[Directions] Rewrite the records below with "Directive" substituted for every occurrence of "Instruction", keeping everything else unchanged.

[Task inputs]
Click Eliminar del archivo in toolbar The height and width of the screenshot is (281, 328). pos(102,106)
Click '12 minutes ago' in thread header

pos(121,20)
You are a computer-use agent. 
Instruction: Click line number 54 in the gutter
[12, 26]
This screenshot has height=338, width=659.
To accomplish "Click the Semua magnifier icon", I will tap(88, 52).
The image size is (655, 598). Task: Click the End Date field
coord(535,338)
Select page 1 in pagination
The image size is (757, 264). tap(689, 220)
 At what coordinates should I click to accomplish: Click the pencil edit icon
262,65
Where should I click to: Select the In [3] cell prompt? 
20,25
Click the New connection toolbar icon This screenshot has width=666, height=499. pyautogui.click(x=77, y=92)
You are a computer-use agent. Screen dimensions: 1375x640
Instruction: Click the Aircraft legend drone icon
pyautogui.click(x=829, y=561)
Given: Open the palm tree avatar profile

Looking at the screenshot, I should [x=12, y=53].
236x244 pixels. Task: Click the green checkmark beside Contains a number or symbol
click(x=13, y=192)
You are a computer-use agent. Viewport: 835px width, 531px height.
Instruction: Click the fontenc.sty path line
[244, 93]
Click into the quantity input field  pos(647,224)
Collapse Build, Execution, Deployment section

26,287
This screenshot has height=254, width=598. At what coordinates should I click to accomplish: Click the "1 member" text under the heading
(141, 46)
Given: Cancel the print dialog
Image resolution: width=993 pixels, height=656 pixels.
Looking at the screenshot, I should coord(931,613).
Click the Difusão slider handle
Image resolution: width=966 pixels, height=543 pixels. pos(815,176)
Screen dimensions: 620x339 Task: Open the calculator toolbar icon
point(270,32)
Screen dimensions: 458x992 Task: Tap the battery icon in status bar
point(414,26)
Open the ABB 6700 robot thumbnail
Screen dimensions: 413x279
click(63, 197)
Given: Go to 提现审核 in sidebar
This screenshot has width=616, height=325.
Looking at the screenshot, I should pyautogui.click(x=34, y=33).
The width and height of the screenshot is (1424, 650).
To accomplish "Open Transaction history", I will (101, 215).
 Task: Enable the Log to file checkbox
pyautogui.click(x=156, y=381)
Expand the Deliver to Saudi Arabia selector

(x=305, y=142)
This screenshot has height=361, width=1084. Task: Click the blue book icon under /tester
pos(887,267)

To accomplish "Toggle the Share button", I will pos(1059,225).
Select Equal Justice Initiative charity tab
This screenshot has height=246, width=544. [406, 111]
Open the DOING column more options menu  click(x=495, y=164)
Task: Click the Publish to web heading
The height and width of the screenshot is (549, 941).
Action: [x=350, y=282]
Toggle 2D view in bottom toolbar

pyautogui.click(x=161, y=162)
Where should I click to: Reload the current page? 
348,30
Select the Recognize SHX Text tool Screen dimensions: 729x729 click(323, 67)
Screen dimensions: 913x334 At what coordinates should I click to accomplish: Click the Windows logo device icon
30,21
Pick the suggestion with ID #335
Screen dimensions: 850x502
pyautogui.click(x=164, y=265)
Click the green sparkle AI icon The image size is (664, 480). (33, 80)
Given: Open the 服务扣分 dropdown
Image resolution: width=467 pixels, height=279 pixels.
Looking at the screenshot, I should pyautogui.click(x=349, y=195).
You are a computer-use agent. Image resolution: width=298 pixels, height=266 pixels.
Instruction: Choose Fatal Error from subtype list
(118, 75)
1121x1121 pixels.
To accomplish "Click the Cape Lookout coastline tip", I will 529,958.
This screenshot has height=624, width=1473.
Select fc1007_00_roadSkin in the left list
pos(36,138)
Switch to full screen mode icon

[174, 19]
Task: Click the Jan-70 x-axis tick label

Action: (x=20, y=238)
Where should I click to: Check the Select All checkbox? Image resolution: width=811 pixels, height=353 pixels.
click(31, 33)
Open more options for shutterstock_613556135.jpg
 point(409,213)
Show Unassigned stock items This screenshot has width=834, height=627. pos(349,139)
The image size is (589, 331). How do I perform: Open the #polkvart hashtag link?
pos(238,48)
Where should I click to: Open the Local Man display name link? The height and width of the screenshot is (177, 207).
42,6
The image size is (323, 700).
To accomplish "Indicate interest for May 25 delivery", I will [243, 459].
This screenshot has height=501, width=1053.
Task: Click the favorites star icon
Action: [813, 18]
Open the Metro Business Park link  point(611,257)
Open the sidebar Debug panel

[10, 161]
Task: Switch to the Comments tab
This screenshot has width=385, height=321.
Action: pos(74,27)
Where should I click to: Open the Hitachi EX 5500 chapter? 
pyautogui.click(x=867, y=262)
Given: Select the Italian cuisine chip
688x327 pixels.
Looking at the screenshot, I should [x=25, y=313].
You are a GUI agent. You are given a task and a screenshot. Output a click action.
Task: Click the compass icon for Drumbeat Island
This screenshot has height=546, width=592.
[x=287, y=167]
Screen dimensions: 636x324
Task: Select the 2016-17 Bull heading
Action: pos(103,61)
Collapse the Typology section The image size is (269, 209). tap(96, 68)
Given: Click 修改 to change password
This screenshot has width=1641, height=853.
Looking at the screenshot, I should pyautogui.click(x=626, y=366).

[Result of this task]
Click Eliminar del archivo in toolbar The height and width of the screenshot is (281, 328). pos(102,106)
Click '12 minutes ago' in thread header

pos(121,20)
You are a computer-use agent. 
Directive: Click line number 54 in the gutter
[12, 26]
This screenshot has height=338, width=659.
To accomplish "Click the Semua magnifier icon", I will tap(88, 52).
The image size is (655, 598). Task: Click the End Date field
coord(535,338)
Select page 1 in pagination
The image size is (757, 264). tap(689, 220)
 At what coordinates should I click to accomplish: Click the pencil edit icon
262,65
Where should I click to: Select the In [3] cell prompt? 
20,25
Click the New connection toolbar icon This screenshot has width=666, height=499. pyautogui.click(x=77, y=92)
You are a computer-use agent. Screen dimensions: 1375x640
Directive: Click the Aircraft legend drone icon
pyautogui.click(x=829, y=561)
Given: Open the palm tree avatar profile

Looking at the screenshot, I should [x=12, y=53].
236x244 pixels. Task: Click the green checkmark beside Contains a number or symbol
click(x=13, y=192)
You are a computer-use agent. Viewport: 835px width, 531px height.
Directive: Click the fontenc.sty path line
[244, 93]
Click into the quantity input field  pos(647,224)
Collapse Build, Execution, Deployment section

26,287
This screenshot has height=254, width=598. At what coordinates should I click to accomplish: Click the "1 member" text under the heading
(141, 46)
Given: Cancel the print dialog
Image resolution: width=993 pixels, height=656 pixels.
Looking at the screenshot, I should coord(931,613).
Click the Difusão slider handle
Image resolution: width=966 pixels, height=543 pixels. pos(815,176)
Screen dimensions: 620x339 Task: Open the calculator toolbar icon
point(270,32)
Screen dimensions: 458x992 Task: Tap the battery icon in status bar
point(414,26)
Open the ABB 6700 robot thumbnail
Screen dimensions: 413x279
click(63, 197)
Given: Go to 提现审核 in sidebar
This screenshot has width=616, height=325.
Looking at the screenshot, I should pyautogui.click(x=34, y=33).
The width and height of the screenshot is (1424, 650).
To accomplish "Open Transaction history", I will (101, 215).
 Task: Enable the Log to file checkbox
pyautogui.click(x=156, y=381)
Expand the Deliver to Saudi Arabia selector

(x=305, y=142)
This screenshot has height=361, width=1084. Task: Click the blue book icon under /tester
pos(887,267)

To accomplish "Toggle the Share button", I will pos(1059,225).
Select Equal Justice Initiative charity tab
This screenshot has height=246, width=544. [406, 111]
Open the DOING column more options menu  click(x=495, y=164)
Task: Click the Publish to web heading
The height and width of the screenshot is (549, 941).
Action: [x=350, y=282]
Toggle 2D view in bottom toolbar

pyautogui.click(x=161, y=162)
Where should I click to: Reload the current page? 
348,30
Select the Recognize SHX Text tool Screen dimensions: 729x729 click(323, 67)
Screen dimensions: 913x334 At what coordinates should I click to accomplish: Click the Windows logo device icon
30,21
Pick the suggestion with ID #335
Screen dimensions: 850x502
pyautogui.click(x=164, y=265)
Click the green sparkle AI icon The image size is (664, 480). (33, 80)
Given: Open the 服务扣分 dropdown
Image resolution: width=467 pixels, height=279 pixels.
Looking at the screenshot, I should pyautogui.click(x=349, y=195).
You are a computer-use agent. Image resolution: width=298 pixels, height=266 pixels.
Directive: Choose Fatal Error from subtype list
(118, 75)
1121x1121 pixels.
To accomplish "Click the Cape Lookout coastline tip", I will 529,958.
This screenshot has height=624, width=1473.
Select fc1007_00_roadSkin in the left list
pos(36,138)
Switch to full screen mode icon

[174, 19]
Task: Click the Jan-70 x-axis tick label

Action: (x=20, y=238)
Where should I click to: Check the Select All checkbox? Image resolution: width=811 pixels, height=353 pixels.
click(31, 33)
Open more options for shutterstock_613556135.jpg
 point(409,213)
Show Unassigned stock items This screenshot has width=834, height=627. pos(349,139)
The image size is (589, 331). How do I perform: Open the #polkvart hashtag link?
pos(238,48)
Where should I click to: Open the Local Man display name link? The height and width of the screenshot is (177, 207).
42,6
The image size is (323, 700).
To accomplish "Indicate interest for May 25 delivery", I will [243, 459].
This screenshot has height=501, width=1053.
Task: Click the favorites star icon
Action: [813, 18]
Open the Metro Business Park link  point(611,257)
Open the sidebar Debug panel

[10, 161]
Task: Switch to the Comments tab
This screenshot has width=385, height=321.
Action: pos(74,27)
Where should I click to: Open the Hitachi EX 5500 chapter? 
pyautogui.click(x=867, y=262)
Given: Select the Italian cuisine chip
688x327 pixels.
Looking at the screenshot, I should [x=25, y=313].
You are a GUI agent. You are given a task and a screenshot. Output a click action.
Task: Click the compass icon for Drumbeat Island
This screenshot has height=546, width=592.
[x=287, y=167]
Screen dimensions: 636x324
Task: Select the 2016-17 Bull heading
Action: pos(103,61)
Collapse the Typology section The image size is (269, 209). tap(96, 68)
Given: Click 修改 to change password
This screenshot has width=1641, height=853.
Looking at the screenshot, I should pyautogui.click(x=626, y=366).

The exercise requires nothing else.